- **Dataset extract**
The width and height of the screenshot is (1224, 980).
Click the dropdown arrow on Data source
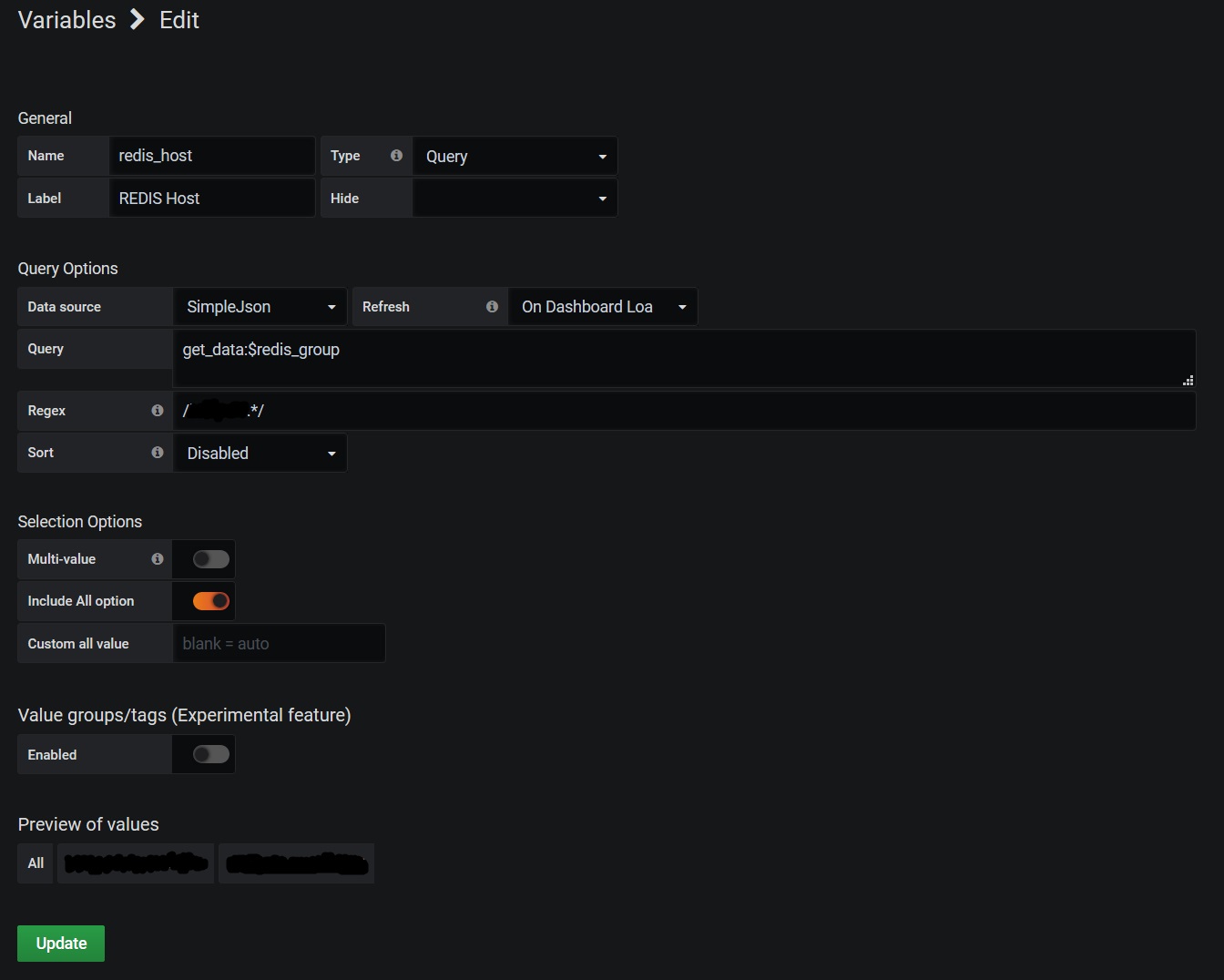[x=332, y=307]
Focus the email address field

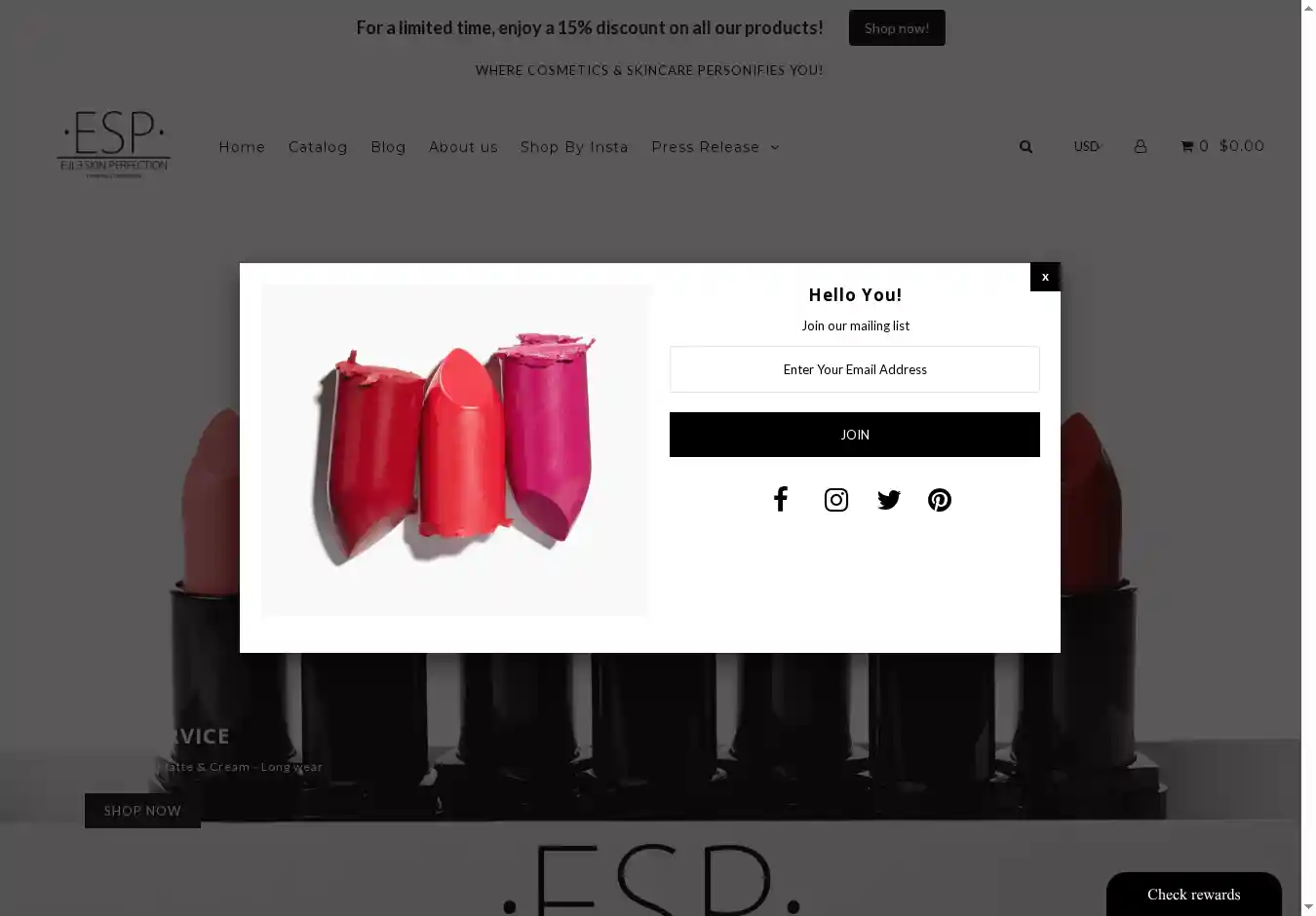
==
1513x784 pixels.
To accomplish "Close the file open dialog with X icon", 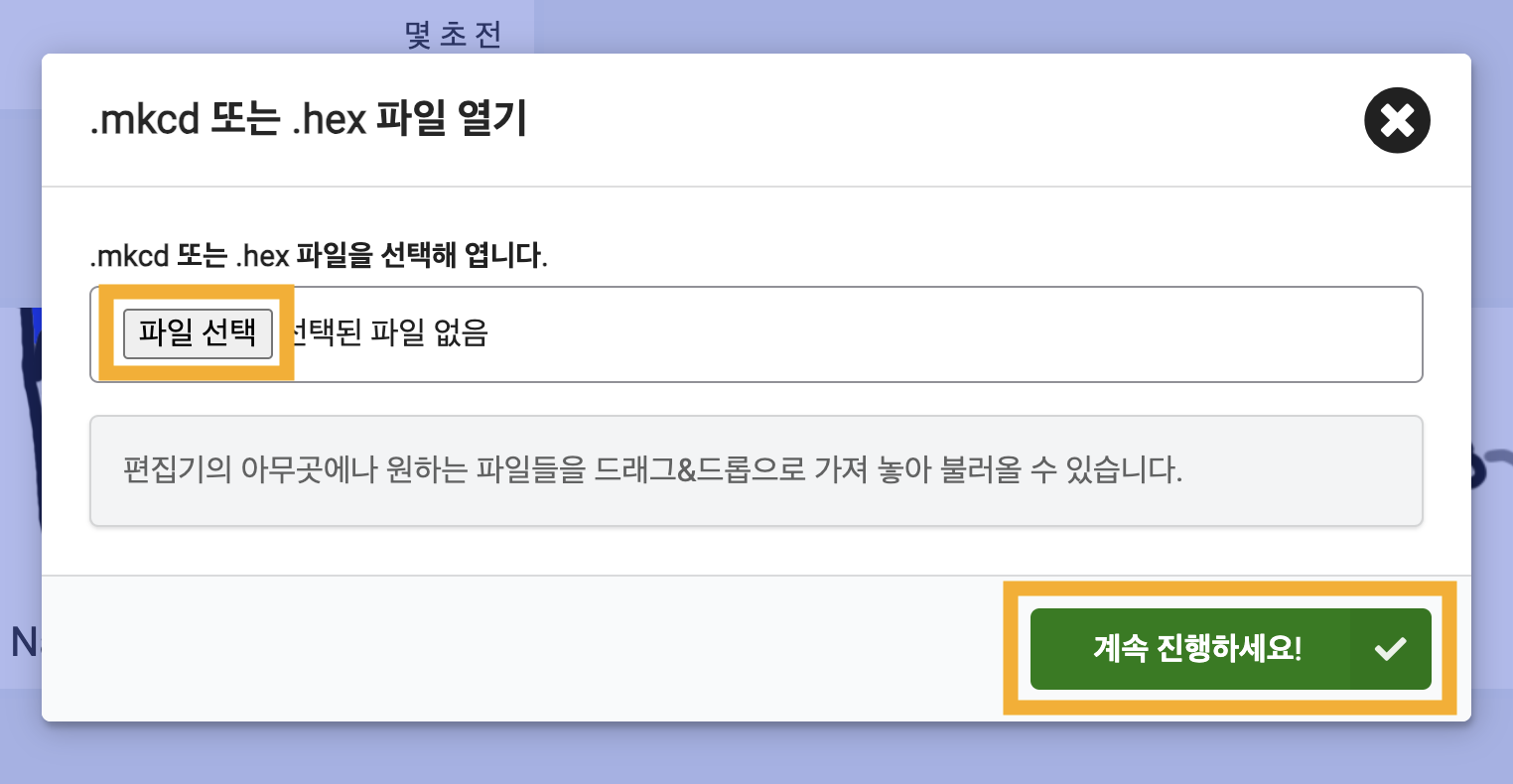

- **Problem statement**
Above, find the line holding "1513x784 pixels." and the line holding "the file open". Print exactly those two lines and every line between them, but no pictures.

- **Task output**
1513x784 pixels.
To accomplish "Close the file open dialog with X icon", 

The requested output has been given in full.